Estado Islâmico do Iraque (ISI) anunciou que atentados que deixaram 107 mortos e 250 feridos são parte de nova 'campanha militar' para recuperar territórios

iG São Paulo |

O Estado Islâmico do Iraque (ISI), braço da rede Al-Qaeda, reivindicou nesta quarta-feira a onda de atentados que deixou na segunda-feira 107 mortos em todo o país , assegurando que se trata do início de uma nova "campanha militar" lançada por seu chefe, Abu Bakr al Baghdadi.

Onda de violência: Ataques matam ao menos 107 no dia mais violento em 2 anos no país

AP
Homem é visto em frente de local de explosão de bomba em Madain, a cerca de 25 km a sudeste de Bagdá, Iraque (23/7)

"No âmbito da nova campanha militar para recuperar os territórios abandonados pelo ISI, o Ministério da Guerra enviou seus filhos e os mujahedines a uma ofensiva sagrada durante o Ramadã", explicou o ISI em uma mensagem no site jihadista Honein. "A operação dos jihadistas surpreendeu o inimigo e o fez perder a cabeça. Isso prova o fracasso dos serviços de segurança e de inteligência."

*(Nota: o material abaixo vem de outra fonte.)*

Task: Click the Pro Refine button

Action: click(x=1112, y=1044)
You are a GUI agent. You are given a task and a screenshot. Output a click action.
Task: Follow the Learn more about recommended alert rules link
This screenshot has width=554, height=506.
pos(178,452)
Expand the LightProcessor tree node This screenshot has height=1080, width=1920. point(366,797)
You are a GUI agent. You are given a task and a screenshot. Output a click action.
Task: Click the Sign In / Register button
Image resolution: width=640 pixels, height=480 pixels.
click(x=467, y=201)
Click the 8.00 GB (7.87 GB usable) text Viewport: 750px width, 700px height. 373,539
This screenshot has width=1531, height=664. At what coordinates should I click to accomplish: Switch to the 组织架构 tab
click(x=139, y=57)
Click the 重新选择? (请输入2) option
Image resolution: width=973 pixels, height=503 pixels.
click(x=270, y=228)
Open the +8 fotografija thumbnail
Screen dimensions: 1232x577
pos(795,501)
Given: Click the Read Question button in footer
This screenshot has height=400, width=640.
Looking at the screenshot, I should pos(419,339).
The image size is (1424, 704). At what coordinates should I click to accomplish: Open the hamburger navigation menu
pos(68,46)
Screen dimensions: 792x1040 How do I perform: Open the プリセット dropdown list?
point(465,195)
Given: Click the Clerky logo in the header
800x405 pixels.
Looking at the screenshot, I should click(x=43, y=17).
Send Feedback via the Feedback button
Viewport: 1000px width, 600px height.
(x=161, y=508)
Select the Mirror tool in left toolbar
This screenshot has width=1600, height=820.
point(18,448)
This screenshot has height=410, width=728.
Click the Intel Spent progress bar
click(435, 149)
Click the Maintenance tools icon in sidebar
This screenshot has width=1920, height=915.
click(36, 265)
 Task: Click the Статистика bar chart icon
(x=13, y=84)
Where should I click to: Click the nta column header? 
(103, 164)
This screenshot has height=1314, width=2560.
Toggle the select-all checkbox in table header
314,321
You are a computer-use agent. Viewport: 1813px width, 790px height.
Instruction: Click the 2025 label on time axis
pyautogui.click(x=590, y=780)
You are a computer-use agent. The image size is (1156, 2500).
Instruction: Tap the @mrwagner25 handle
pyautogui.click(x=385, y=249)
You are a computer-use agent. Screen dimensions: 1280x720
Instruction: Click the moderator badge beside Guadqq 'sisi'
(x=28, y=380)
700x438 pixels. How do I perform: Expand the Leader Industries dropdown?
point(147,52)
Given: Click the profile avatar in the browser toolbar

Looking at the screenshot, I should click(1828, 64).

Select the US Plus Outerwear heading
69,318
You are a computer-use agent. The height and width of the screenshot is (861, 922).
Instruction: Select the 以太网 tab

O último saldo indica que a série de atentados que atingiu o Iraque na segunda-feira deixou um total de 107 mortos e 250 feridos. Trata-se da pior onda de atentados em mais de dois anos e meio.

No total, 29 ataques afetaram 19 cidades. O pior atentado foi o da cidade de Taji, a 25 quilômetros de Bagdá, onde 42 pessoas morreram.

O braço iraquiano da Al-Qaeda anunciou recentemente sua intenção de intensificar seus combates, e proclamou o "lançamento de um novo projeto batizado de 'Derrubando muros'. A prioridade é libertar os prisioneiros muçulmanos (...) e eliminar juízes, procuradores e aqueles que os protegem".

Fim de tranquilidade

Às vésperas do início do mês sagrado do Ramadã, no sábado, os incidentes dos últimos dois dias encerram duas semanas de relativa tranquilidade no país. A violência sectária no Iraque atingiu seu auge em 2006 e 2007 e teve um recrudescimento desde a retirada das tropas norte-americanas, em dezembro, em um momento de forte tensão política entre xiitas, sunitas e curdos.